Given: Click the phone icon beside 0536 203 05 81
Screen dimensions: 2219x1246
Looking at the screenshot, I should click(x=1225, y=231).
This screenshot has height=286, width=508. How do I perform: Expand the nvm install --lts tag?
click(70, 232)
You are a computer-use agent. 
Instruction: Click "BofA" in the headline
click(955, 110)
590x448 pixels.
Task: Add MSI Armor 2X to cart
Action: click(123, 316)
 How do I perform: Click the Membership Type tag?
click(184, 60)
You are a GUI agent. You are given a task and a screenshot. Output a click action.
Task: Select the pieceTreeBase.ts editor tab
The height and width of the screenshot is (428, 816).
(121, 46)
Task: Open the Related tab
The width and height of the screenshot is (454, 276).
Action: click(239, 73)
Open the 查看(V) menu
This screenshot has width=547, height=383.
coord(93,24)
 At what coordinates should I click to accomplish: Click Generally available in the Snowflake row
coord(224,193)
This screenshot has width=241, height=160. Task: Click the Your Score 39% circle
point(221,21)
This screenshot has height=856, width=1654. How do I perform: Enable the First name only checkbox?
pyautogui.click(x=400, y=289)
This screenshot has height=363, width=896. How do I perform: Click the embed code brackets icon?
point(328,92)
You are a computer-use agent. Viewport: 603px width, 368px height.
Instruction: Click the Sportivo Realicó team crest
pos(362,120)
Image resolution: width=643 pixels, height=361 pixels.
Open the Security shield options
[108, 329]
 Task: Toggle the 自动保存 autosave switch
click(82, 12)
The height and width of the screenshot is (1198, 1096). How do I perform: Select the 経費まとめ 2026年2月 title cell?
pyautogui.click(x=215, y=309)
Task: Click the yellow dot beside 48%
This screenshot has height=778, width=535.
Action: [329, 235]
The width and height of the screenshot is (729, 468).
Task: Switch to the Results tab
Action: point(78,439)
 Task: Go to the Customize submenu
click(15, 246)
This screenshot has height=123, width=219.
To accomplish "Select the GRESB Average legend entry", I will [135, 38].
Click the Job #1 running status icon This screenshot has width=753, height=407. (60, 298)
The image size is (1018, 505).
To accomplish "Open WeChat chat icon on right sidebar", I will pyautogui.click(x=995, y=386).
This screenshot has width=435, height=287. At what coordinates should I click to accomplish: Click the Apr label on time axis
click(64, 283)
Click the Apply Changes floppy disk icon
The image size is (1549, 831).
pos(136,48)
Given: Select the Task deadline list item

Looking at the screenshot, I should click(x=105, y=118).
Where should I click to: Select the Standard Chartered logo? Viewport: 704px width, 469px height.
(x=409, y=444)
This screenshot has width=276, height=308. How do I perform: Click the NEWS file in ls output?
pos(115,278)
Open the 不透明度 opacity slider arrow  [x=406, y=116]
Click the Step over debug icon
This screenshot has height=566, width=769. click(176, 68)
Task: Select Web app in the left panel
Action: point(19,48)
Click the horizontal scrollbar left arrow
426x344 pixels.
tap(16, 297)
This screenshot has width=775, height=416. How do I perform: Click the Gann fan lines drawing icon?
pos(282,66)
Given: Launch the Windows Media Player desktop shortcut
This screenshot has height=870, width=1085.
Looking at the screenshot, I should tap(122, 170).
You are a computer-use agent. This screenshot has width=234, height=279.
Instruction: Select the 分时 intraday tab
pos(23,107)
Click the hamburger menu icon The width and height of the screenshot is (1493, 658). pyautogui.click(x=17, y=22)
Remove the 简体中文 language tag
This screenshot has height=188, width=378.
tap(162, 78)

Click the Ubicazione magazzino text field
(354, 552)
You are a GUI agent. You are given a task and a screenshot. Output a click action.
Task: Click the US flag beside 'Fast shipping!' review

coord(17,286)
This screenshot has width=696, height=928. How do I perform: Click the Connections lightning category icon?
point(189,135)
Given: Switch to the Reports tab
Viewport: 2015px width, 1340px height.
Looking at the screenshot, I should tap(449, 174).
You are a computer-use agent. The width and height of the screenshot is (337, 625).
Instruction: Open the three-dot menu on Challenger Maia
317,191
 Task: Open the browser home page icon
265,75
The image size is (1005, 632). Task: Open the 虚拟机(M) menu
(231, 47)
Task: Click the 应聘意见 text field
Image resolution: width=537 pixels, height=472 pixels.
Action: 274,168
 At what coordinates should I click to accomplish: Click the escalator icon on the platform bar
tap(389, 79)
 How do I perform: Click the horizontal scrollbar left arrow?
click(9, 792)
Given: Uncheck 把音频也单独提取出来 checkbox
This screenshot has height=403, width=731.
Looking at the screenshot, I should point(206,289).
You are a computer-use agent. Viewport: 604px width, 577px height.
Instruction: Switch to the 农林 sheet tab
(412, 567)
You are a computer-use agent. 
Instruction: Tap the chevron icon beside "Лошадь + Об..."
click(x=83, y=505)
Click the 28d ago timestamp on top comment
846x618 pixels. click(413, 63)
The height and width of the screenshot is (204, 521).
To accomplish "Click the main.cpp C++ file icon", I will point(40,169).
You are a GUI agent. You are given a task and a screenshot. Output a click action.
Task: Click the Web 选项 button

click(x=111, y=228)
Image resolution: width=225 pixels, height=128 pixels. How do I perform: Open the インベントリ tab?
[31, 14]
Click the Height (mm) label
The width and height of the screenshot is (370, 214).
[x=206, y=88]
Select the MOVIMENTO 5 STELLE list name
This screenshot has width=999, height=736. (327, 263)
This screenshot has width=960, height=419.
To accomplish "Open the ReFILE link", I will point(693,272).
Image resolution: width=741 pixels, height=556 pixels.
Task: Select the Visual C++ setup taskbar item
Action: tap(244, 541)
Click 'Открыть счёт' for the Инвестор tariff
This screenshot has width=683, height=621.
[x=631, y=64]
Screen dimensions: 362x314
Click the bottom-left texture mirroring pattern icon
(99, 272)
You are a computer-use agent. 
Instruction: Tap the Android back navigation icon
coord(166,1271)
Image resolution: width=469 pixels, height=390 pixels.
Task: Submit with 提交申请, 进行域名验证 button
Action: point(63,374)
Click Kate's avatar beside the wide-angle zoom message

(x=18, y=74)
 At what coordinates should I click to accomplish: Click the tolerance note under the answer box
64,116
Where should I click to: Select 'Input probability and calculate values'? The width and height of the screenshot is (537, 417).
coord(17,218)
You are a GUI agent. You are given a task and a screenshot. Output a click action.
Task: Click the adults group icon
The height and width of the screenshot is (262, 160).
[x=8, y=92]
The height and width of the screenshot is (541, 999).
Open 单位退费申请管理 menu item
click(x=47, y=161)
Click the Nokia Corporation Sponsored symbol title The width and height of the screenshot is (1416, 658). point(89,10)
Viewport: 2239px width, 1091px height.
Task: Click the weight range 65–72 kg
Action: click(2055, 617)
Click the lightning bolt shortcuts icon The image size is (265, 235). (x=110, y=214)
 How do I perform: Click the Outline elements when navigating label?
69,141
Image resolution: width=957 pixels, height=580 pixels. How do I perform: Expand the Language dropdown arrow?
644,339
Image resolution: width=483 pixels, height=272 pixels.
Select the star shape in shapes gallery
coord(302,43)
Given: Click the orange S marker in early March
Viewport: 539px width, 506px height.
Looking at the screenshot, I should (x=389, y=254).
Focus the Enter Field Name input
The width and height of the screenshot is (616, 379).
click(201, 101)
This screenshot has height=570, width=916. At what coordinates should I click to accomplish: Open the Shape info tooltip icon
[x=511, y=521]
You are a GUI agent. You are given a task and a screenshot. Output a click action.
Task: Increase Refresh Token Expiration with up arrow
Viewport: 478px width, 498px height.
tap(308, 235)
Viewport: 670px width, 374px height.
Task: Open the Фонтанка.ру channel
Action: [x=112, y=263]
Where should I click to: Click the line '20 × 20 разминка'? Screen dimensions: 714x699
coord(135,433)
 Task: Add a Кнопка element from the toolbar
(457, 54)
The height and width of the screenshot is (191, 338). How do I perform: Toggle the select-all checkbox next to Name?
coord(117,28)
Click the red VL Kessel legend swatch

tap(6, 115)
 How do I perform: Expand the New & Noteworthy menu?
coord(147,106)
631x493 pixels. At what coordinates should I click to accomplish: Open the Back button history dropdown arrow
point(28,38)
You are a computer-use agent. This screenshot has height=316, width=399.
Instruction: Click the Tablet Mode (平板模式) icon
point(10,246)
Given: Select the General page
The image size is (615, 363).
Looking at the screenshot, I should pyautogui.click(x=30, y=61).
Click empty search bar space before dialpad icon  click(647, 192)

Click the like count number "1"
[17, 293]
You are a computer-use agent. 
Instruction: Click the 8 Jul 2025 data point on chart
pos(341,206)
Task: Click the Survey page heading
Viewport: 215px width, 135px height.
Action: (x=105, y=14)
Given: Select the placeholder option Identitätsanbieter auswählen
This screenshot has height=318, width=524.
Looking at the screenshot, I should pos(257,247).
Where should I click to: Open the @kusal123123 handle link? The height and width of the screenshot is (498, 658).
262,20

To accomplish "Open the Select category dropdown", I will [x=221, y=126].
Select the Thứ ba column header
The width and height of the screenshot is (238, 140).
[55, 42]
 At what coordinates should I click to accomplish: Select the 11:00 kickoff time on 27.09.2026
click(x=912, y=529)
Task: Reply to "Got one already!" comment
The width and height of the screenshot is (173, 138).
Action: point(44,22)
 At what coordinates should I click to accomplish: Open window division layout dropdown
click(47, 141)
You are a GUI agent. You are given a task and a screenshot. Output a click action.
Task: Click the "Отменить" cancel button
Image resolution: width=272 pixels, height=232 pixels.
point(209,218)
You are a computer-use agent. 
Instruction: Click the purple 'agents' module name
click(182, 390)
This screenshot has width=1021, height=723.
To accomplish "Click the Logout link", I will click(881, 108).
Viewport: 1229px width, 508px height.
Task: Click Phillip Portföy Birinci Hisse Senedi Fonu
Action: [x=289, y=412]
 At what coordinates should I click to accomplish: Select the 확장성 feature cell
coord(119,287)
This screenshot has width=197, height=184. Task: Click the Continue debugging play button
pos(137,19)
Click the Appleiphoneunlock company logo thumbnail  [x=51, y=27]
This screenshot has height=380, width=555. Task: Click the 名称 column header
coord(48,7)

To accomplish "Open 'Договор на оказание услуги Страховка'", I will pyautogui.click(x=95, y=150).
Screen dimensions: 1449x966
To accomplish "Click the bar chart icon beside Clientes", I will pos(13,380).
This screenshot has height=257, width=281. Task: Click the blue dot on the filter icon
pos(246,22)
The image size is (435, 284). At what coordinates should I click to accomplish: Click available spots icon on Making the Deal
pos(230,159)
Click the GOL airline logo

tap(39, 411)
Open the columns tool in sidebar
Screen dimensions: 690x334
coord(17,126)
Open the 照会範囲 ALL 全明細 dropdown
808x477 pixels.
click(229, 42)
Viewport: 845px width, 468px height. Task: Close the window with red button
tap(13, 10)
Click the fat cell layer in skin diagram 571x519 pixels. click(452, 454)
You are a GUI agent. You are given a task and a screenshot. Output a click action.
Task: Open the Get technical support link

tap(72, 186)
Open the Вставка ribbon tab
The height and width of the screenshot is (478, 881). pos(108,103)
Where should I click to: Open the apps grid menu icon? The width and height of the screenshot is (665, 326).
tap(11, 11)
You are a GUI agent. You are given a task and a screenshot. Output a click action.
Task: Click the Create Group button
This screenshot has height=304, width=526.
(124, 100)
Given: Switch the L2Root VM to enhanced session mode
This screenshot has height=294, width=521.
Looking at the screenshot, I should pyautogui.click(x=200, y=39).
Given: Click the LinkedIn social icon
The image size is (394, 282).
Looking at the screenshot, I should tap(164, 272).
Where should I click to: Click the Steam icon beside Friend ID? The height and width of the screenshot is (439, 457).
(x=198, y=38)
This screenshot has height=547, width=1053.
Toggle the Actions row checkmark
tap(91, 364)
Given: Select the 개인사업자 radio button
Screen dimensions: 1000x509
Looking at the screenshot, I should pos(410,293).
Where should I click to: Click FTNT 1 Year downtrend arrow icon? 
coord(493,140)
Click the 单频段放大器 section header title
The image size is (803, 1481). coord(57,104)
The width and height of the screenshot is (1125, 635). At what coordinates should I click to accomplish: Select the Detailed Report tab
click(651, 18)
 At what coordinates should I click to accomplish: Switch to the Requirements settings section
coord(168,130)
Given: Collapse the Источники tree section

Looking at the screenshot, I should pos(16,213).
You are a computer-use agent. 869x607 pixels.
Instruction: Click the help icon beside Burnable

- What you have to do:
Write out exactly the lines between the start of the entries and the line containing "Task: Open the Related tab", including that line and the first one.

- Solution for this problem:
Given: Click the phone icon beside 0536 203 05 81
Screen dimensions: 2219x1246
Looking at the screenshot, I should click(x=1225, y=231).
This screenshot has height=286, width=508. How do I perform: Expand the nvm install --lts tag?
click(70, 232)
You are a computer-use agent. 
Instruction: Click "BofA" in the headline
click(955, 110)
590x448 pixels.
Task: Add MSI Armor 2X to cart
Action: click(123, 316)
 How do I perform: Click the Membership Type tag?
click(184, 60)
You are a GUI agent. You are given a task and a screenshot. Output a click action.
Task: Select the pieceTreeBase.ts editor tab
The height and width of the screenshot is (428, 816).
(121, 46)
Task: Open the Related tab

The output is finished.